> [ABOUT THIS TASK]:
Output the data word for word, dropping every image.

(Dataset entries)

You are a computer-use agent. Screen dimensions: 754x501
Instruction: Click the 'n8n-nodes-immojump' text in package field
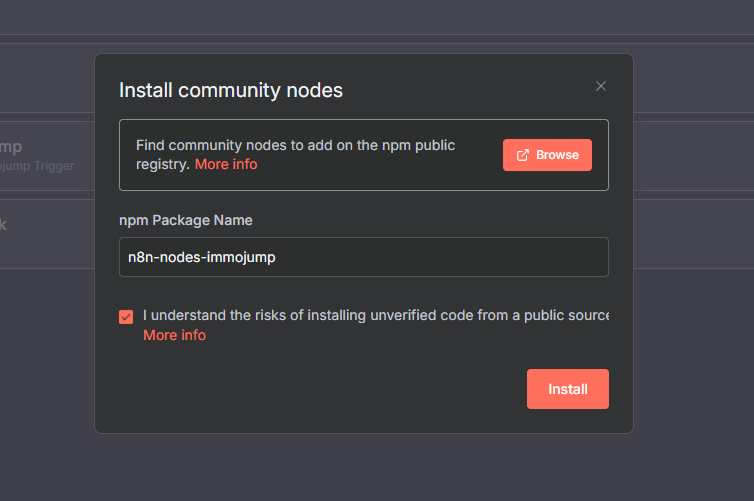201,257
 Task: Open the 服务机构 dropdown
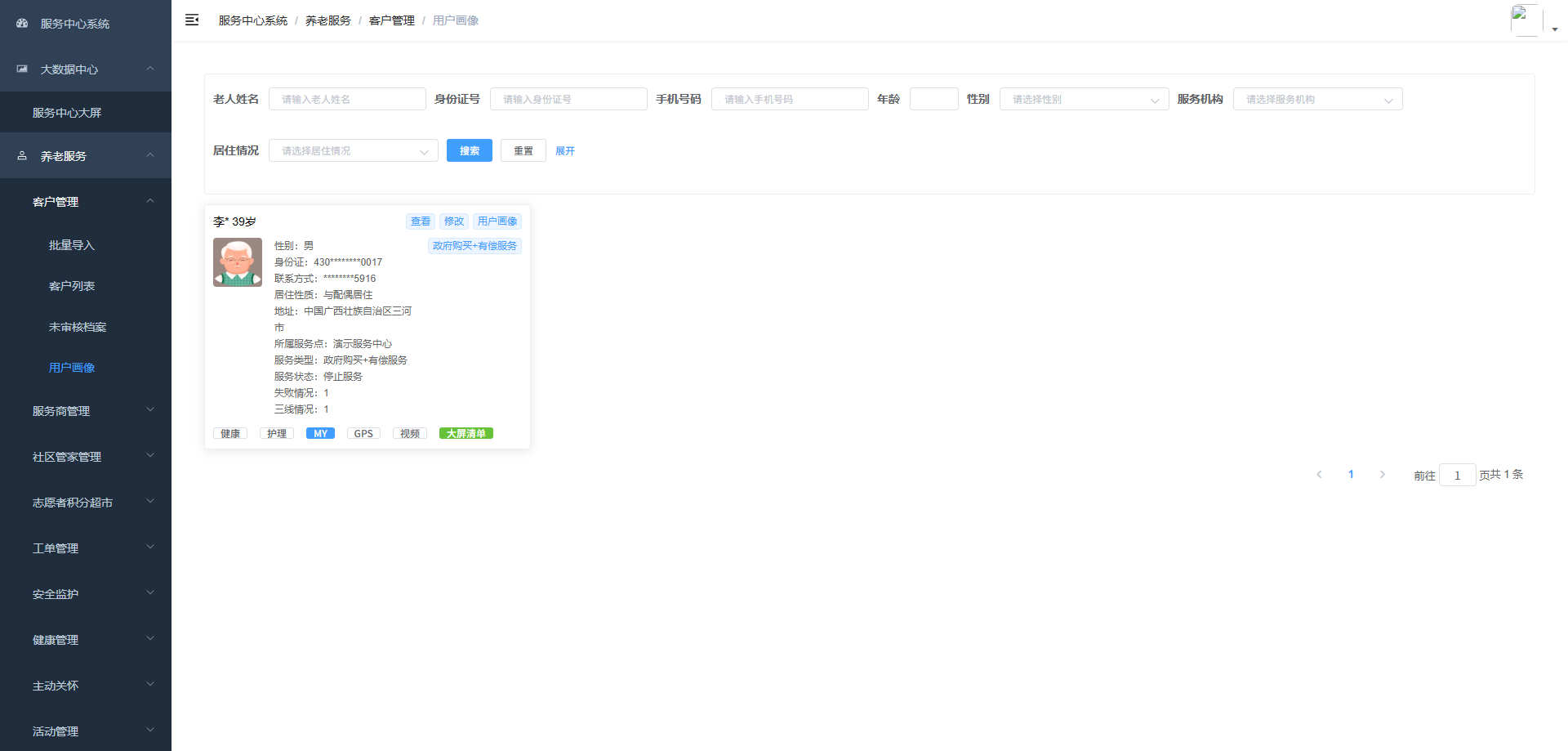click(x=1317, y=99)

> [ANSWER BELOW]:
You are a computer-use agent. Screen dimensions: 754x501
Instruction: Click the 'n8n-nodes-immojump' text in package field
201,257
 Task: Open the 服务机构 dropdown
click(x=1317, y=99)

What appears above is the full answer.